Big banks don't have a data advantage and it helps to be fast.
Small banks and credit unions are operating in an increasingly tight environment. Low money rates continue to hurt margins, fees are getting compressed, and compliance is as burdensome as ever for credit unions growing past asset thresholds. Oh, and those fintechs are always nipping at the heels. While smaller banks and credit unions pride themselves on their close relationships with customers and members, staying a step ahead in the battle for the consumer is going to require a more aggressive investment in new technologies.
One technology that comes up repeatedly in conversations is artificial intelligence (AI) and its subset, machine learning (ML). Machine learning crunches giant data sets from multiple sources to automate and improve decision-making. A 2018 World Economic Forum report, conducted with Deloitte, found that AI/ML are likely to affect every aspect of banking, from customer relations to lending to asset management. The report also noted that, while dominant banks once relied on giant balance sheets to succeed, banks of the future will win by harnessing data through AI and ML to create highly customized products and services.
The problem is that too many smaller financial institutions are unfamiliar with AI/ML.
Some smaller banks and credit unions may stop at this point and worry that they don’t have enough data to compete with the giant banks. Not true at all. They already have the data they need to succeed. One credit union executive told me that, with close to 700,000 members and an even bigger loan history than that, she has plenty of data for robust ML modeling.
The real risk is not acting. According to a 2018 survey by Fannie Mae, 76% of larger banks and 67% of mid-sized banks are familiar with AI and ML technology, compared to only 47% of smaller institutions.
On the customer acquisition side, smart use of AI/ML means a better predictive matching of the right product or service with the right customer. On the customer service side, it can mean automating the credit and debit card management system to speed up the authentication process. A growing number of small banks and credit unions are going even further and deploying AI/ML in the core business of credit underwriting. ML models can crunch through orders of magnitude more data than traditional lending models to improve predictions of borrower risk. Smaller banks and credit unions already have the data they need in loan performance histories or existing subscriptions to the credit bureaus.
This new-found data edge gives smaller banks and credit unions a greater ability to win new customers and members from within underserved communities. Clients who have used Zest AI have increased approval rates by almost fivefold among thin-file or near-prime borrowers. For one mortgage lender, a Zest-built lending model was able to shrink the approval rate gap between white and African American borrowers by 32%.

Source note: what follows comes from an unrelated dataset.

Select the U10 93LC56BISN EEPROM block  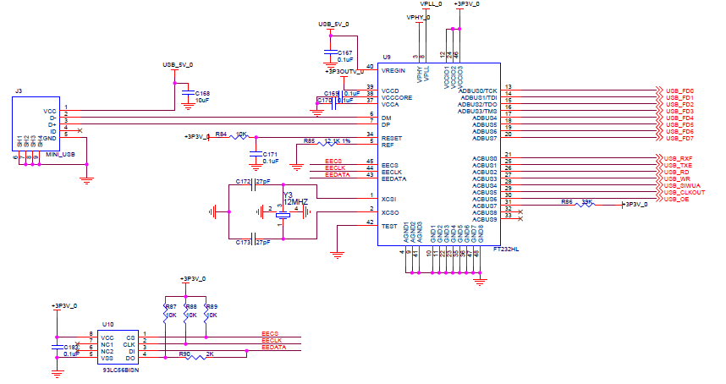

Small banks are getting help learning more about these important new technologies. The Independent Community Bankers of America is working to educate its members in AI, through a program called ThinkTECH which highlights promising AI fintech partners for smaller banks. As the Fannie Mae report found, bank executives say that the complexity of integrating AI and ML applications with existing bank infrastructure is the biggest impediment to its adoption. Partnering is crucial to speed up adoption.
The potential payoff from thoughtfully scoped and well-coordinated ML projects can be huge: more approvals, reduced risk, faster decisions. Automating easy-to-approve applicants give lenders more time to focus on what banks and credit unions excel at: taking care of customers and members. The Brookings Institution says that banks, insurance companies, and investment management firms could save more than $1 trillion by 2030 thanks to AI technologies, with the bulk of those savings benefiting banks. And not just the big ones, either.